His grip locks around my waist and keeps me braced as he pounds into me, harder each time, his voice rough as he groans.
I push back into him, desperate to take him deeper, my breath ragged and broken.
“You feel unbelievable,” he mutters, his hands dragging me harder onto his cock. “You take me so well every damn time.”
The words send a shiver through me. My body clamps down, squeezing around him as the pressure builds.
The barrel wobbles beneath my weight as his thrusts become harder, the friction tearing cries from my throat.
I can’t hold myself up, not when he keeps driving into me like this, hitting so deep I see stars.
“Come for me,” he growls, his voice breaking with strain. “I want to feel you come on my cock.”
The command rips me open. My release slams through me in violent waves, my body clenching so hard it drags another groan from him.
I sob against the wood as every nerve lights up, my thighs trembling, my nails carving grooves in the barrel.
He keeps fucking me through it relentlessly, his pace rough and unyielding.
My orgasm pulls him closer, his cock jerking inside me as his own control breaks.
“Christ, Vera,” he snarls. “I’m going to fill you so deep you’ll never forget it.”
His thrusts falter, then he buries himself to the hilt and spills inside me with a raw groan.
Heat floods me as he empties in hard surges, holding me locked against him while his release takes over.
I collapse over the barrel, my body shaking, every part of me wrung out and raw.
He stays inside me, his hips pressed tight to mine, his breath rough and ragged above me.
At last he pulls back, his hands softening on my waist, his voice low and hoarse when he leans close to me. “You undo me every time.”
Somewhere between gasps and trying to catch my breath, the words slip out before I can stop them. "I love you."
The admission shocks me more than it seems to shock him. I freeze, horrified at my own honesty, but his hands immediately pull me up and frame my face, forcing me to look at him.
"Vera…" His eyes search my face desperately. "I love you too." I don't care what Batya says or how Elvin worries about me.

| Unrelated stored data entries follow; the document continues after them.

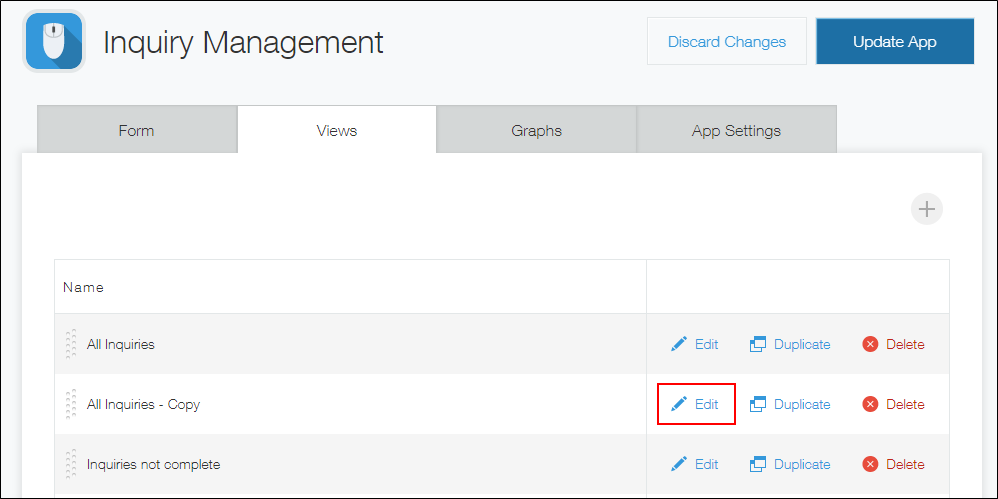Click red Delete icon for All Inquiries - Copy
The width and height of the screenshot is (998, 499).
coord(870,404)
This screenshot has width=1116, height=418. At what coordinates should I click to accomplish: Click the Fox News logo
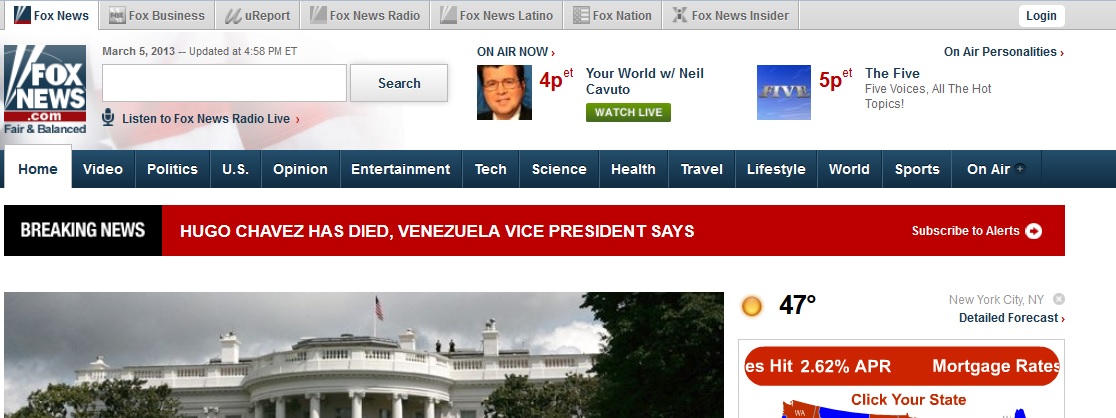(45, 89)
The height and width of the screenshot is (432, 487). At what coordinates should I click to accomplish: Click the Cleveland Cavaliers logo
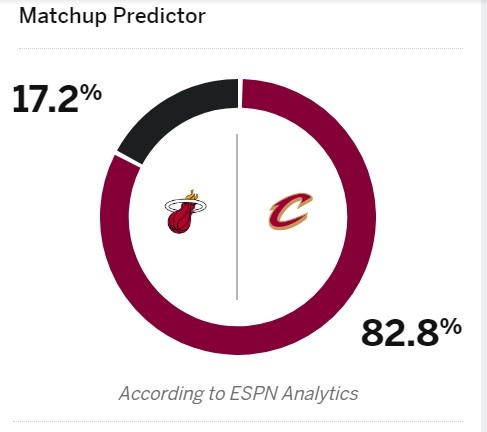(290, 211)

The man looking me in the eye right now means the words he's saying.
Relief floods through me, followed immediately by a different kind of fear. Love makes everything more complicated, more dangerous. Love means there's more to lose.
"I want to protect you from all of this," he continues, his thumbs brushing across my cheekbones. "You're innocent in all of this mess. You don't deserve to be caught up in their games."

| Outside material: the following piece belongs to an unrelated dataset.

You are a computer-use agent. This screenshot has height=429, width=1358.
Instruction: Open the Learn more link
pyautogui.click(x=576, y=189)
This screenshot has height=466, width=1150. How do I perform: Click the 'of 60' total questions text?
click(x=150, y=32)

"I'm not that innocent, Misha…" The sex slides down my inner thigh, but I ignore the sensation as he continues speaking.
"You are. You're good, and you're honest, and you're trying to do right by your family. The people using you—they're the problem, not you."
I want to tell him about the baby. Want to confess that I'm carrying his child and terrified about what that means for both of us.

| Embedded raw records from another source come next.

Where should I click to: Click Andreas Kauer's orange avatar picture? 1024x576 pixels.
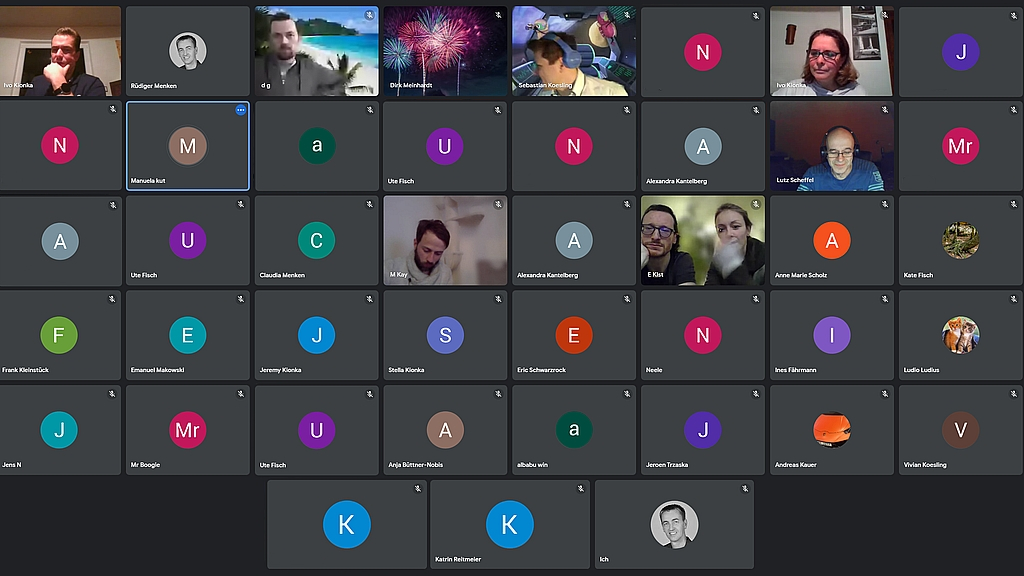pyautogui.click(x=831, y=430)
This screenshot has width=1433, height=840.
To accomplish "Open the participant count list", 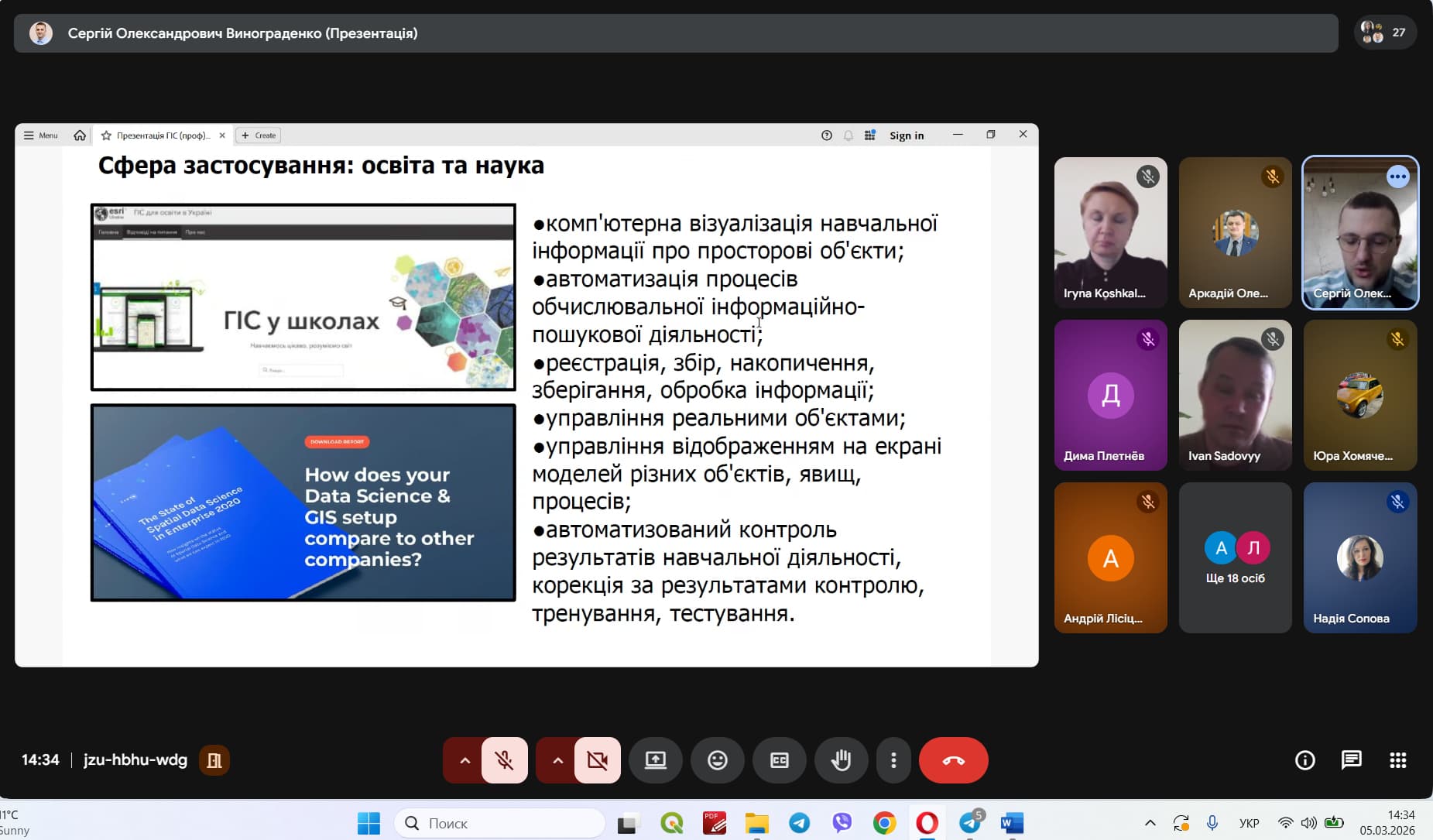I will pos(1385,33).
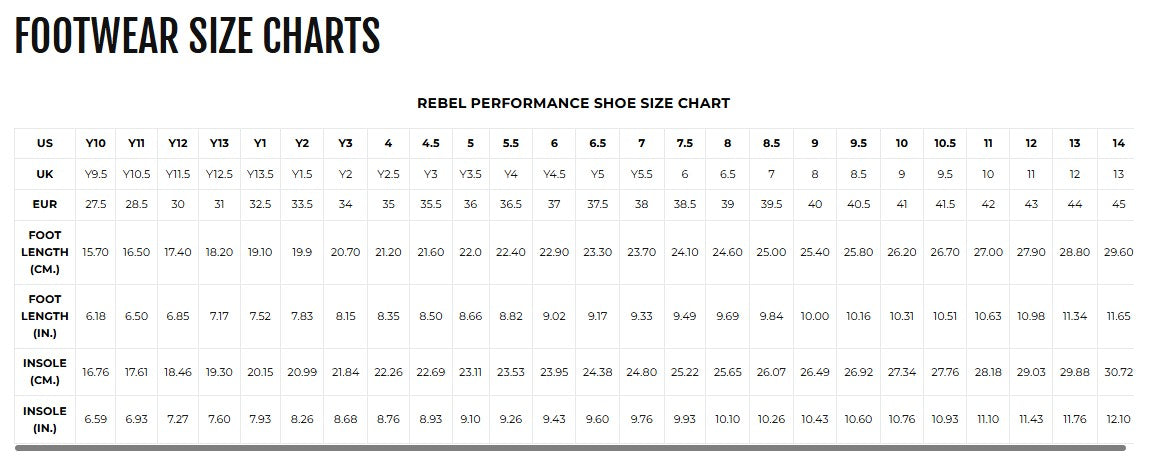Click the Foot Length (IN.) row header
The image size is (1149, 464).
click(x=45, y=316)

But the words won't come. Not when he's looking at me with such certainty, such protective tenderness.
He doesn't realize how much this could mess everything up, how much more risk there is surrounding me now.
Sonya is the type of person my father accuses Misha of being, and she won't hesitate to do the very things Batya is afraid of happening to me.
But I can't tell Misha now. Instead, I kiss him again, pouring all my fear and love and desperation into the contact.
He responds immediately, holding me close, and for a moment I let myself believe that love is enough.
That his protection is real and unconditional, that we can find a way through the web of lies and threats that surrounds us.
God, I want to trust him completely. But as we straighten our clothes and prepare to leave the feed shed, Batya's warnings echo in my mind. No one is that perfect. No one handles pressure that well.
The man holding my hand, promising to protect me from everything, might not be who he seems. But he's also the man who just told me he loves me, who made me feel cherished and safe in a world that's been nothing but dangerous.
Whatever secrets Misha is keeping, whatever agenda might be hidden behind his protection, I'm going to trust him. Because the alternative—facing Sonya and her threats alone—is more terrifying than any deception he might be hiding.
I just hope I'm making the right decision.
For both of us.
And for the baby I'm still not ready to tell him about.